Budget Basics

Leduc’s municipal budget is our roadmap for how money will be collected (e.g., property taxes, grants, utility and user fees) and spent over the next three years to provide the infrastructure, programs and services our community members need and want.  

The budget is reviewed and approved one-year-at-time but is developed with a three- and ten-year outlook in mind for the operating and capital budgets, respectively.

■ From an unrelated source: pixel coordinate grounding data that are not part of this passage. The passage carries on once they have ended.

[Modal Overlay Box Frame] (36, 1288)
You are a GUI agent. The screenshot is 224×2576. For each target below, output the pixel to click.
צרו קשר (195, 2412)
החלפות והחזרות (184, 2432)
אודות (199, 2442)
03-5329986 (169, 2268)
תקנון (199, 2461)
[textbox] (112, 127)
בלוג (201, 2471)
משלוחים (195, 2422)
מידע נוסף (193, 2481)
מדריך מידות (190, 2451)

This helps the City deliver stable services, plan for longer-term community growth and capital projects by identifying upcoming needs and saving for them over time and gives residents an idea of what property taxes may look like. 

Budget needs can change each year, though, so we review the upcoming years’ proposed budgets annually and adjust in response to various factors, including: 

  • New community needs or projects that are identified, 
  • Unanticipated economic changes, or 
  • Changes to provincial and/or federal grant funding or other sources of revenue. 

Operating and capital budgets 

Each municipal budget is made up of an operating budget and a capital budget. 

The operating budget reflects the annual cost of offering services and programs to our residents and businesses, such as social services, water and sewer, snow removal, fire and emergency services, waste collection, and cultural and recreation facilities (like the LRC and Maclab Centre for the Performing Arts). 

In each operating budget, there is fixed spending (hard costs to cover what’s needed to run the municipal government) and variable spending (soft costs that can fluctuate and are attached to specific services that residents receive, such as snow removal).

The City's annual operating budget is governed by the Alberta Municipal Government Act (MGA), which states that all municipalities must not budget for a deficit. This means we cannot plan to take in less money than we need.

The capital budget reflects the cost of upgrades and improvements to city facilities, infrastructure, parks, recreation spaces and roads. In some cases, these projects are quite large and take several years to complete, so their total costs are spread out over that time. 

How the municipal budget is developed 

Leduc’s municipal budget process follows a yearly timeline: 

  • March: Leduc City Council is surveyed to identify needed changes/improvements for the coming year; the Grants to Organizations application period opens allowing local organizations to apply for grant funding from the City based on their needs. 
  • May: Public engagement on the next budget takes place; the Grants to Organizations application period closes
  • June/July: Public engagement results are released; pre-budget presentations to Council begin 
  • July through September: City Administration develops the proposed budget. 
  • October/November: The proposed budget (including Grants to Organization funding requests) is shared with the community and presented to Leduc City Council during budget deliberations that take place within regularly scheduled council meetings. (Note: meeting dates change each year but are published on our website and in the local newspaper). 
  • December: The City’s final budget is approved by Leduc City Council and shared with the community. 
  • January: Grants to Organizations funding notifications are sent out

How you can get involved 

The City's annual budget priorities are guided by the strategic direction set by Leduc City Council, the City's variety of master plans, Administration’s subject matter expertise and public input. Leduc residents and business owners have several opportunities to share their thoughts or feedback regarding the City's budget. 

You can: 

  • Participate in the annual public engagement opportunities (often a survey) each spring. 
  • Speak directly with Mayor and Council (via phone, email or in-person). 
  • Attend the budget deliberations during Leduc City Council meetings (either in-person or by watching the livestream).
  • Share feedback about the upcoming year’s proposed budget by connecting with Leduc City Council directly or registering to deliver a presentation at a council meeting. 

Community groups can also submit requests for Grants to Organizations funding through the Parks, Recreation and Culture (PRC) board or the Family and Community Support Services (FCSS) board. The application period typically takes place between March and May each year.